Consigne: Recopiez intégralement l'extrait ci-dessous sur les agences régionales de la santé et les commissions scolaires.

Extrait:
=====
Le cahier de réflexion soumis aux militants suggérait ainsi l'abolition des agences régionales de la santé et un «allègement» de différentes structures comme les commissions scolaires. Pauline Marois s'est prononcée en faveur de l'élimination des agences et d'une révision importante des commissions scolaires.

Or, au cours des ateliers de la fin de semaine, les péquistes ont écarté ces deux options. Hier, lors du compte rendu de l'atelier sur la santé, le député de Marie-Victorin, Bernard Drainville, a confirmé le refus des militants d'abolir les agences régionales. Les militants demandent toutefois qu'elles soient «plus efficaces et performantes», a-t-il noté. Selon la députée Danielle Doyer, de Matapédia, «le Parti québécois, c'est un parti de régionalisation et de décentralisation des pouvoirs. Et les agences sont un partenaire important».

«Moi, le virage à droite, à gauche, en haut, en bas... J'ai une position: on doit avoir le maintien des agences et des commissions scolaires», a-t-elle ajouté.
=====
Entrées extraites:
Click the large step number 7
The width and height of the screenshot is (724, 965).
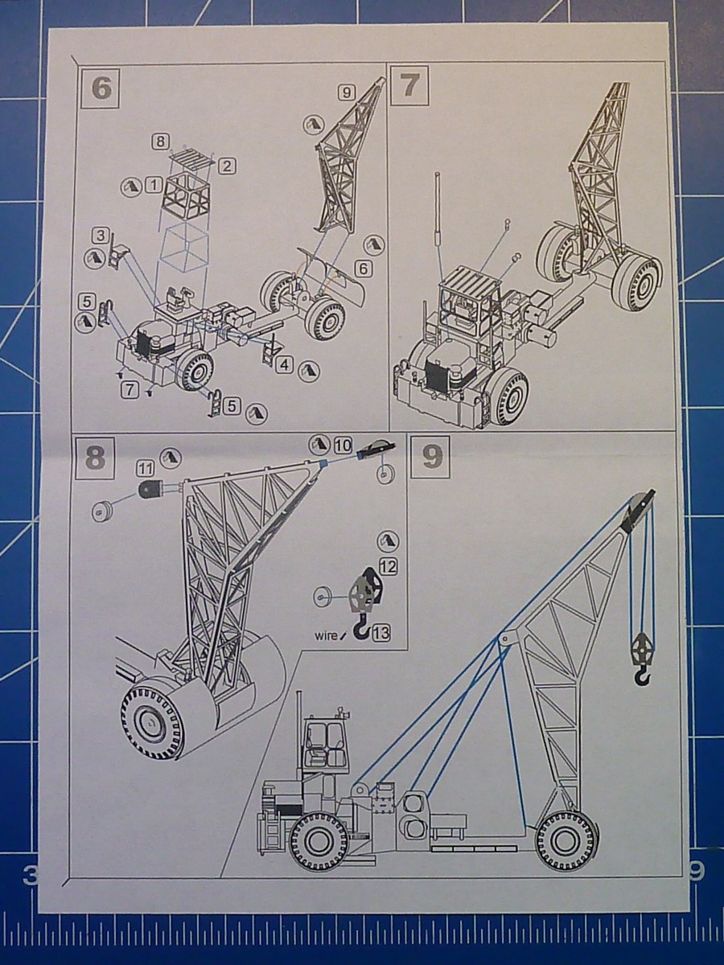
=====
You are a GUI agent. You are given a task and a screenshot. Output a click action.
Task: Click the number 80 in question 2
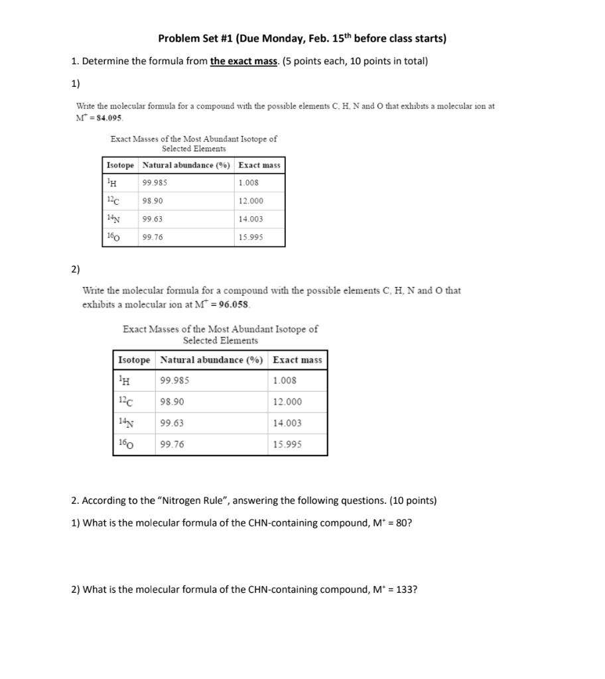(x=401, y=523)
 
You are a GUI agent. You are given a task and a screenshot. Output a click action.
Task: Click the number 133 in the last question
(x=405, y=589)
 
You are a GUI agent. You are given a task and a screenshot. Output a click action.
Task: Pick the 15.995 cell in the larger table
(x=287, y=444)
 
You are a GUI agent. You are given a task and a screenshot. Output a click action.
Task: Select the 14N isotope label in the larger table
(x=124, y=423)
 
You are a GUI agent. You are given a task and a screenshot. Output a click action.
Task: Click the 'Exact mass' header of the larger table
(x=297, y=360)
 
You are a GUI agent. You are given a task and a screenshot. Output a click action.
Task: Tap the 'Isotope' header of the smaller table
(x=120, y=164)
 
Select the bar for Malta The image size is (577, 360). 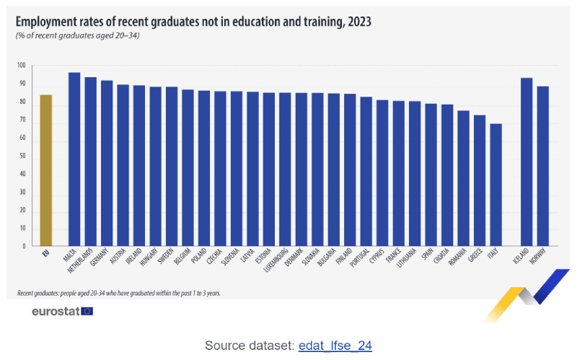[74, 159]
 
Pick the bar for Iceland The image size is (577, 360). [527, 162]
=====
Réponse attendue:
Le cahier de réflexion soumis aux militants suggérait ainsi l'abolition des agences régionales de la santé et un «allègement» de différentes structures comme les commissions scolaires. Pauline Marois s'est prononcée en faveur de l'élimination des agences et d'une révision importante des commissions scolaires.

Or, au cours des ateliers de la fin de semaine, les péquistes ont écarté ces deux options. Hier, lors du compte rendu de l'atelier sur la santé, le député de Marie-Victorin, Bernard Drainville, a confirmé le refus des militants d'abolir les agences régionales. Les militants demandent toutefois qu'elles soient «plus efficaces et performantes», a-t-il noté. Selon la députée Danielle Doyer, de Matapédia, «le Parti québécois, c'est un parti de régionalisation et de décentralisation des pouvoirs. Et les agences sont un partenaire important».

«Moi, le virage à droite, à gauche, en haut, en bas... J'ai une position: on doit avoir le maintien des agences et des commissions scolaires», a-t-elle ajouté.